This project has been tested with Golang 1.20 on Linux running on AMD64 architecture.
$ go version
go version go1.20.2 linux/amd64
With the appropriate Golang version, this project will probably work on any operating system and architecture. In case it doesn’t work on some setup, pull requests improving support are welcome!
I use Emacs and Org mode as my primary editor and text file format for notes. So, the output of some commands is in this repository is in the Org mode format. Org mode is a readable text file format.
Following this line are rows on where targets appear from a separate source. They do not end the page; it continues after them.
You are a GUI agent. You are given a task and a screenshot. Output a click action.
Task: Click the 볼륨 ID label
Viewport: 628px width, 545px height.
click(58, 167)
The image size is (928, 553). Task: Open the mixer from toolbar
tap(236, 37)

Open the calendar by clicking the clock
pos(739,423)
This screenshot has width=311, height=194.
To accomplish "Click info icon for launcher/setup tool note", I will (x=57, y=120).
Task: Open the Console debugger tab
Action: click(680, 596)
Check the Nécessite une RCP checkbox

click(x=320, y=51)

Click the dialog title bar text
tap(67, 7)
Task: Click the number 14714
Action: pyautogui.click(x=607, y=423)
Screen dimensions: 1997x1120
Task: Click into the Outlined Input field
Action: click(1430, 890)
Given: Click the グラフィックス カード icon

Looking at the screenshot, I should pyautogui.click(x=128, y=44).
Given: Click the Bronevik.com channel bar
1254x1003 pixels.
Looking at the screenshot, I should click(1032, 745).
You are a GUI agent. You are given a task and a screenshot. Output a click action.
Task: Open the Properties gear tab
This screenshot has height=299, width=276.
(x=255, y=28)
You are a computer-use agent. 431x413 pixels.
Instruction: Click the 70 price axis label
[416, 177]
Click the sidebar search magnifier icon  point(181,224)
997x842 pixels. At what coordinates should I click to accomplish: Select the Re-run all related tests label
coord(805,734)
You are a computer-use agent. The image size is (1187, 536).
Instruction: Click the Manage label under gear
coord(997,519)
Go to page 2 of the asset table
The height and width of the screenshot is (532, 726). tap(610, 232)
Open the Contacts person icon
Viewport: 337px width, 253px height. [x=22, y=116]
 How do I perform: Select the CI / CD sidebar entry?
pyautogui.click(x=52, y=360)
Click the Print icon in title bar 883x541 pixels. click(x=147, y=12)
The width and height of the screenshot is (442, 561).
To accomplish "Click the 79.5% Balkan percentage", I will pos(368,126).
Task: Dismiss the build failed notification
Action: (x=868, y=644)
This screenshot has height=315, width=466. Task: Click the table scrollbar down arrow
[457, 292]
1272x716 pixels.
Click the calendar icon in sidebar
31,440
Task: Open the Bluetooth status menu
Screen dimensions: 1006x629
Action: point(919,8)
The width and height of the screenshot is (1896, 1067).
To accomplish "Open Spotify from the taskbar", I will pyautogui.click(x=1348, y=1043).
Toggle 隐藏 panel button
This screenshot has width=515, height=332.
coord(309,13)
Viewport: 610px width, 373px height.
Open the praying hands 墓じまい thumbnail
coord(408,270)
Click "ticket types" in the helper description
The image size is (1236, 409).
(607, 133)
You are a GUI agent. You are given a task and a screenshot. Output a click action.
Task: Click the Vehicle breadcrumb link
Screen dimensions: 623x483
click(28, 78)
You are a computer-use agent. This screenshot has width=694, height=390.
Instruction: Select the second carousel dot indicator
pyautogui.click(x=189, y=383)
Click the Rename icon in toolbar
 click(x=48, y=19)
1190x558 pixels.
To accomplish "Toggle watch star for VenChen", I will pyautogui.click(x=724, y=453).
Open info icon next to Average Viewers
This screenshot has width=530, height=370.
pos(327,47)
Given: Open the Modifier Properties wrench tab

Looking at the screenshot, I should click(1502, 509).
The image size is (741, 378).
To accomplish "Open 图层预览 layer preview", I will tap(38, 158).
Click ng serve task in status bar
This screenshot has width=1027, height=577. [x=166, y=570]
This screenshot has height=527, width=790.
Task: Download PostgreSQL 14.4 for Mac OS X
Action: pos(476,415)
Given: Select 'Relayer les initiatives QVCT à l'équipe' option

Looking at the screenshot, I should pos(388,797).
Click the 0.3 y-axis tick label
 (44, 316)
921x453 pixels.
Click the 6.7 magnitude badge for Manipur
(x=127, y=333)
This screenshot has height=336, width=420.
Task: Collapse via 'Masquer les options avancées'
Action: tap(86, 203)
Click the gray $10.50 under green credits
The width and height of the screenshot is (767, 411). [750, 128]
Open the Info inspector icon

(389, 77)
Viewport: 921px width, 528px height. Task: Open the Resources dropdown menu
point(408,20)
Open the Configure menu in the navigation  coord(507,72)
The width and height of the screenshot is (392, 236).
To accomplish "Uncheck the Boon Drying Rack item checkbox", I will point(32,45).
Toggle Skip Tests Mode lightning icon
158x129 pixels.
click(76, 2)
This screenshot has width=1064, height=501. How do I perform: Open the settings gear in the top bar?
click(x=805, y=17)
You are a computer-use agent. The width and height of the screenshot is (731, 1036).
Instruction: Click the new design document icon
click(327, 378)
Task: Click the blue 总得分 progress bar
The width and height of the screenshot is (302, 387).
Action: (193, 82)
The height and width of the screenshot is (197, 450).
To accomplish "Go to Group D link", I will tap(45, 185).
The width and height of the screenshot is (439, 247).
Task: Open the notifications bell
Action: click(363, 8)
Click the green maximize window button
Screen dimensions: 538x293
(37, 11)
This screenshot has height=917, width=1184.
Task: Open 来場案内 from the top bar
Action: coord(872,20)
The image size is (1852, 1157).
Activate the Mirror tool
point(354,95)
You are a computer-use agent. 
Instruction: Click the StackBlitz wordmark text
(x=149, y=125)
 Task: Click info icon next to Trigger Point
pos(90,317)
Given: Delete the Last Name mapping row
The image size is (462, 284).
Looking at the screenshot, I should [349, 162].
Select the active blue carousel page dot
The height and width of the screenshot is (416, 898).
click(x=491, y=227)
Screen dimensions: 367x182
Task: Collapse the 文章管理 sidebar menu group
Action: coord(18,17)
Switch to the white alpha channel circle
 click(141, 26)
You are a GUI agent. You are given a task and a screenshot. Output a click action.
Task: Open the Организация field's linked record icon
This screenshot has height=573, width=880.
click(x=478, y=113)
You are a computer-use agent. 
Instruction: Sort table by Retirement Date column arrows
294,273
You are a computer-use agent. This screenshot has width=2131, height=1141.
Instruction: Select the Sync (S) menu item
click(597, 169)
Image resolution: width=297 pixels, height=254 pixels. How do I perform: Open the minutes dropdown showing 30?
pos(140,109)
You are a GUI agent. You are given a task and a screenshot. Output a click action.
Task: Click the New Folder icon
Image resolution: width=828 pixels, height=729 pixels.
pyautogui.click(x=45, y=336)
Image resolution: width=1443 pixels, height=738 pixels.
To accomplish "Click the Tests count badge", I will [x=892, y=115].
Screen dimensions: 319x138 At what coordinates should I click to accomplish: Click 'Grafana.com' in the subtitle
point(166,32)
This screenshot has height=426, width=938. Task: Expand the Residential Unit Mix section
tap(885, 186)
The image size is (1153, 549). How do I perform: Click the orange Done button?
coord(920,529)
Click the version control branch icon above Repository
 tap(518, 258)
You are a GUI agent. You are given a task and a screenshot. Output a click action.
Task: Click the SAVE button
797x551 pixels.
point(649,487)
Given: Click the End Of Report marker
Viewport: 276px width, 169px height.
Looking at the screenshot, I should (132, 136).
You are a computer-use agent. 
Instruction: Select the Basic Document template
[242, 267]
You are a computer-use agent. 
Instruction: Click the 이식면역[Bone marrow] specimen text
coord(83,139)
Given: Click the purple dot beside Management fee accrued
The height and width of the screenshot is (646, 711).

You may use Pandoc to convert Org mode into Markdown or any other format of your choice.
There is a GitHub actions workflow set up in this repository which builds the ./cmd/email-random
command, puts the output in an archive, and uploads it as a release artifact to the appropriate Git
tag. The builds are performed for 3 architectures right now: amd64, arm (32 bit), and arm64. My
motivation for this is to improve my personal setup to avoid having to download and build code on a
Raspberry Pi which is annoyingly slow, compared to my other machines.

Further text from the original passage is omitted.